I recently wrote about the deficiencies of traditional data quality tools when it comes to data matching. How the conventional pattern-based approach with user defined rules for weights simply can't hack it. In this article I want to take that further and consider the difficulties that arise when you get beyond names and addresses and other relatively simple data and start to consider complex data such as products.
Here the problems are the same but magnified. Not only may you have strings of descriptive data but embedded within that may be technical terms (and symbols), weights and measures and abbreviations. Often, the same product code may be used for different parts in different countries. And then there are foreign languages to be considered. Not surprisingly, one company I recently spoke to was only getting a 35% match rate for its product data when using conventional approaches to data quality. In other words, almost two thirds of matches had to be identified manually.

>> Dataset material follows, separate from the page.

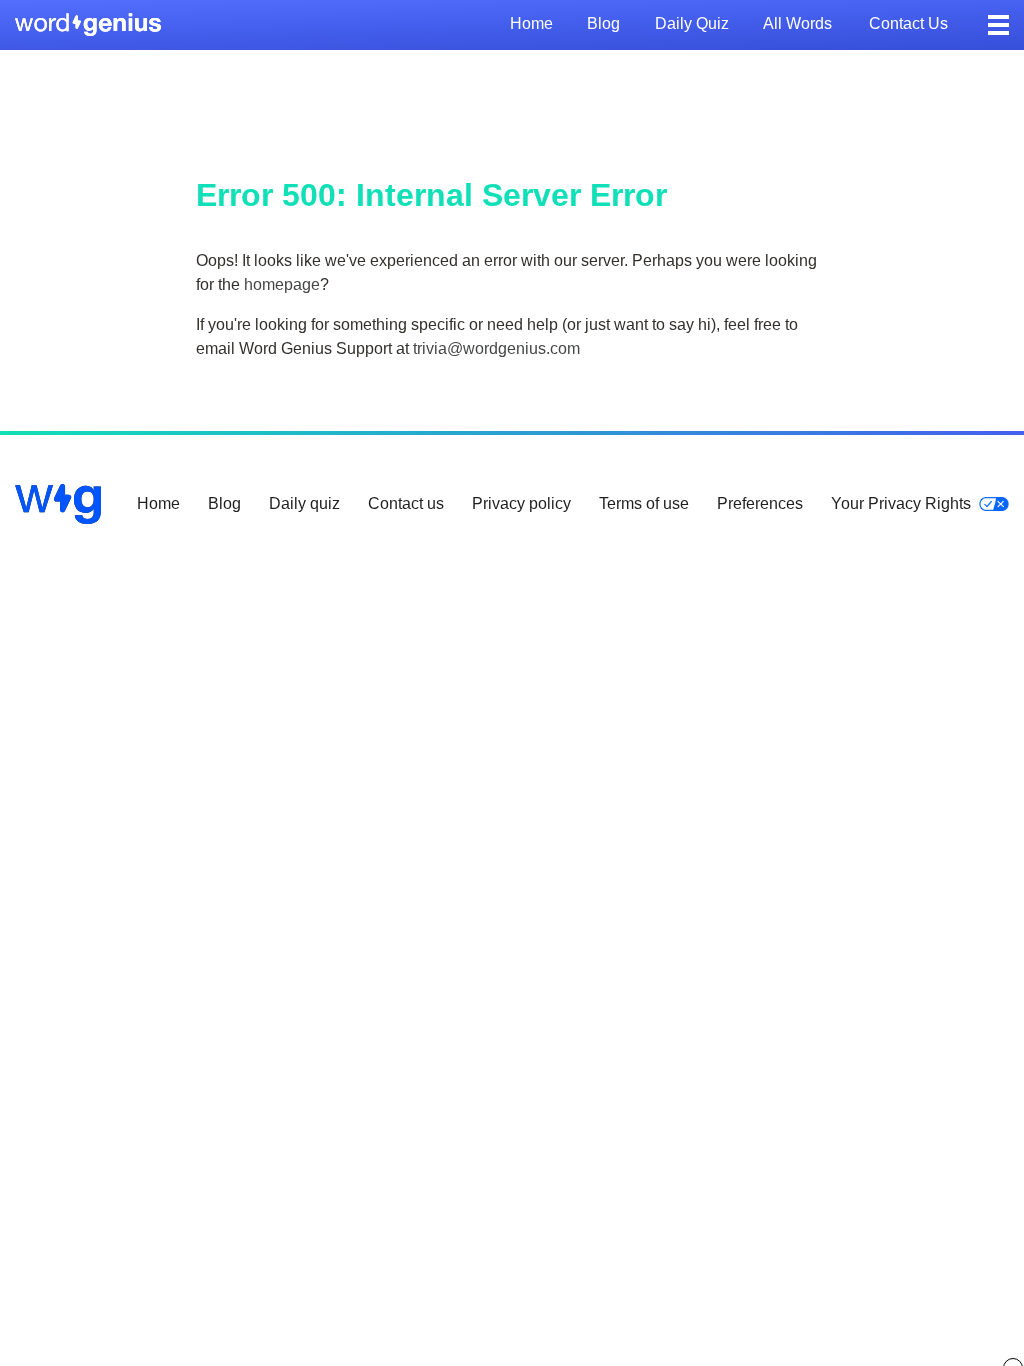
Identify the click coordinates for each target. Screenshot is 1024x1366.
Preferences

With figures like that it's perhaps no surprise that most data quality vendors still argue that their biggest competitor is hand coding.
Anyway, that doesn't mean that there isn't a solution. That same company today is getting a match rate of better than 85% using Silver Creek's software.
As in my last article, Silver Creek doesn't use a pattern-based approach to matching but instead focuses on semantics: understanding the meaning of the data rather than its ability to fit a pattern. Doing this means that it is easy to see that "mtr" = "motor" = "moteur" and so on. What's more, it too is self-learning, so that you don't have to manually define and maintain rules for the weights that determine how probable a match is.
It isn't, of course, that the traditional vendors in this field are not doing something about product data. The typical approach is to adding parsing into their existing offerings so that they can support unstructured (and multi-lingual) text. What this effectively does is to use the parsing to recognise patterns within the text in a similar way to the sorts of products that extract "context" from documents. Certainly, as far as the data quality vendors are concerned, this has improved their capabilities and may even make them reasonably suitable for simple product environments. However, these solutions are still based on pattern recognition and will always require a lot of manual effort (and, therefore, expense). In my opinion, pattern recognition has limited utility when it comes to all but the very simplest matching. Moreover, traditional approaches do not incorporate self-learning.
The bottom line is that pattern recognition is not good enough and is insufficient. Moreover, the whole probabilistic, statistical, rules-based approach that typifies conventional data quality products is time consuming, expensive and inadequate. We need a new approach. One such is exemplified by Silver Creek's technology.